-------- Given records --------

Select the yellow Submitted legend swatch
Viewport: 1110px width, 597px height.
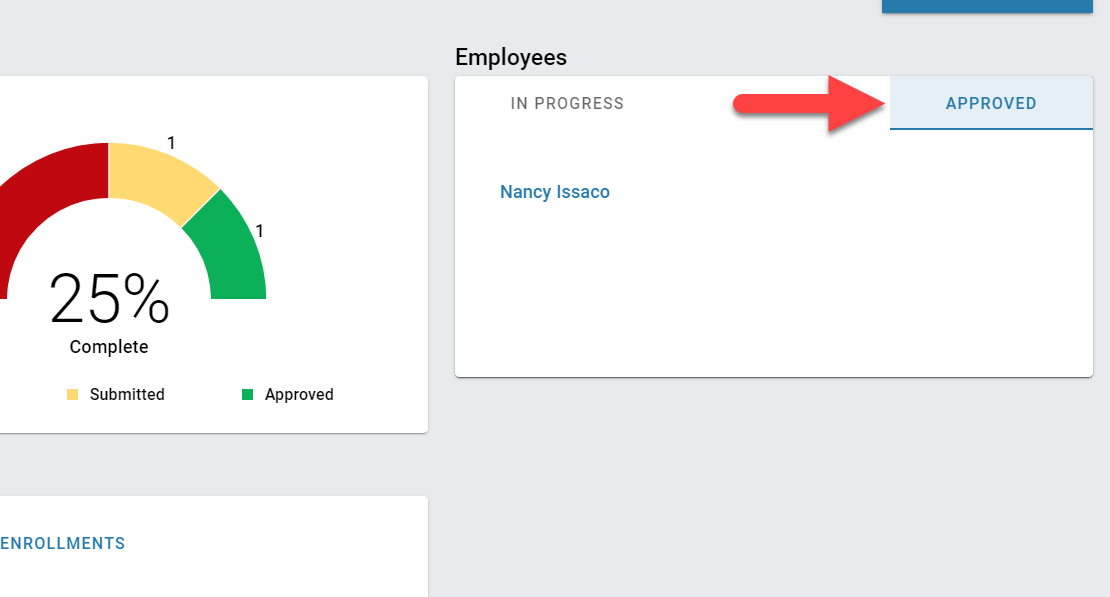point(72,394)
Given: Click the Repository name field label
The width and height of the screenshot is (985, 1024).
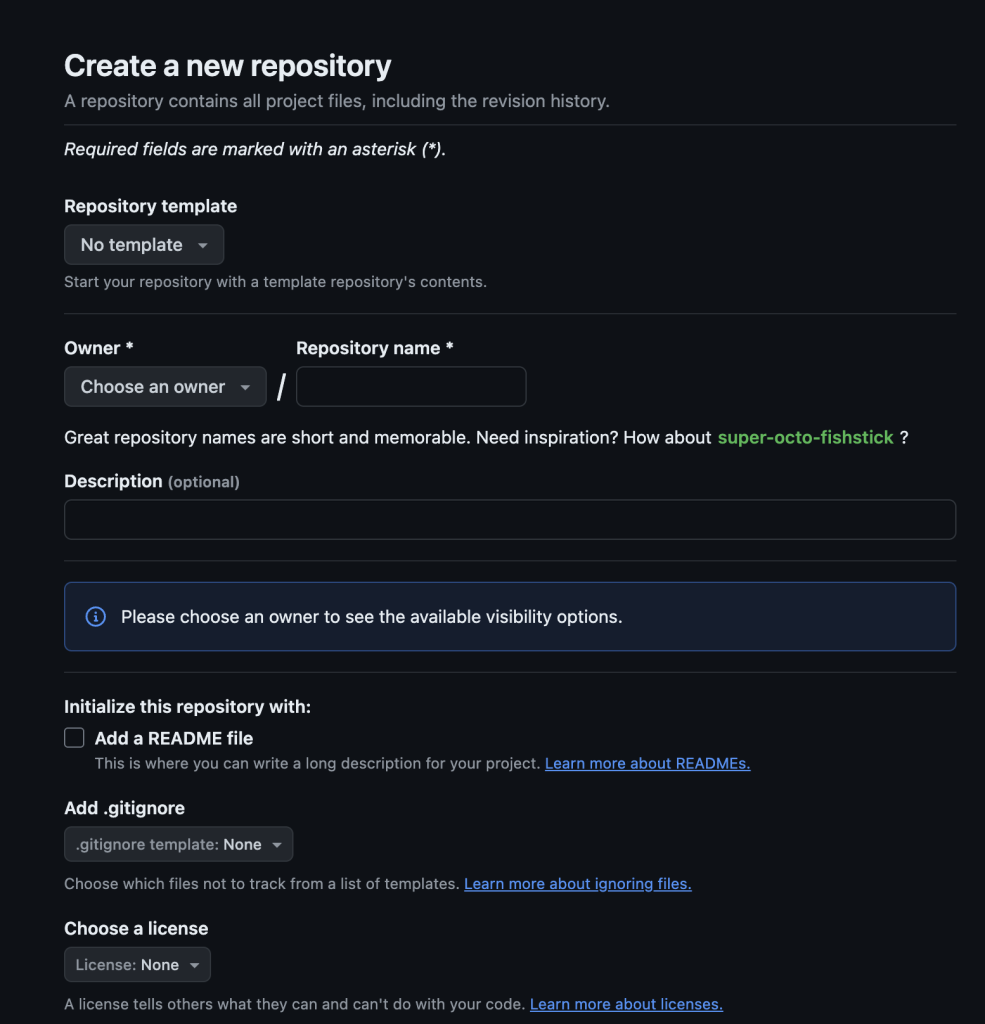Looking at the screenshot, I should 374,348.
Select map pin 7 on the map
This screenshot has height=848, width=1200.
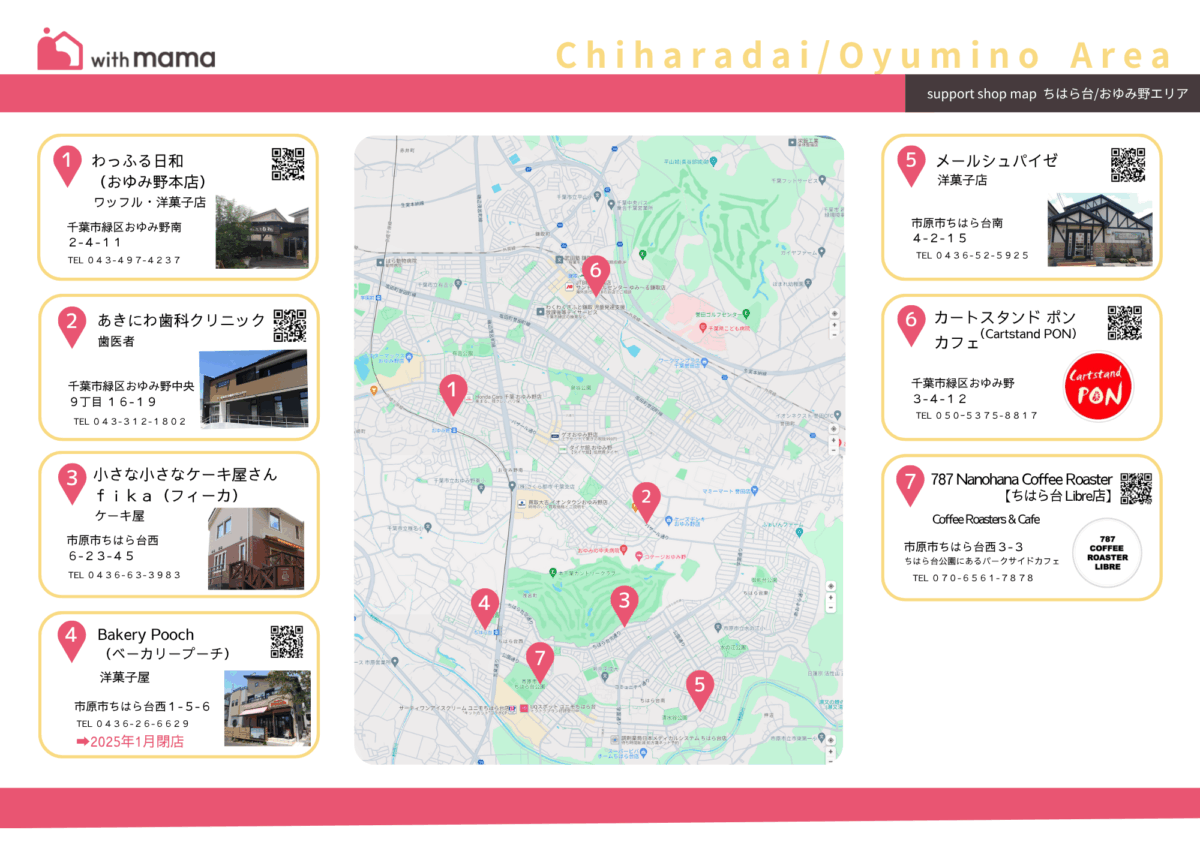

--------

What you are asked to do – Return all lines from the data that include the string "Select".

Answer to the problem –
Select the yellow Submitted legend swatch
Select map pin 7 on the map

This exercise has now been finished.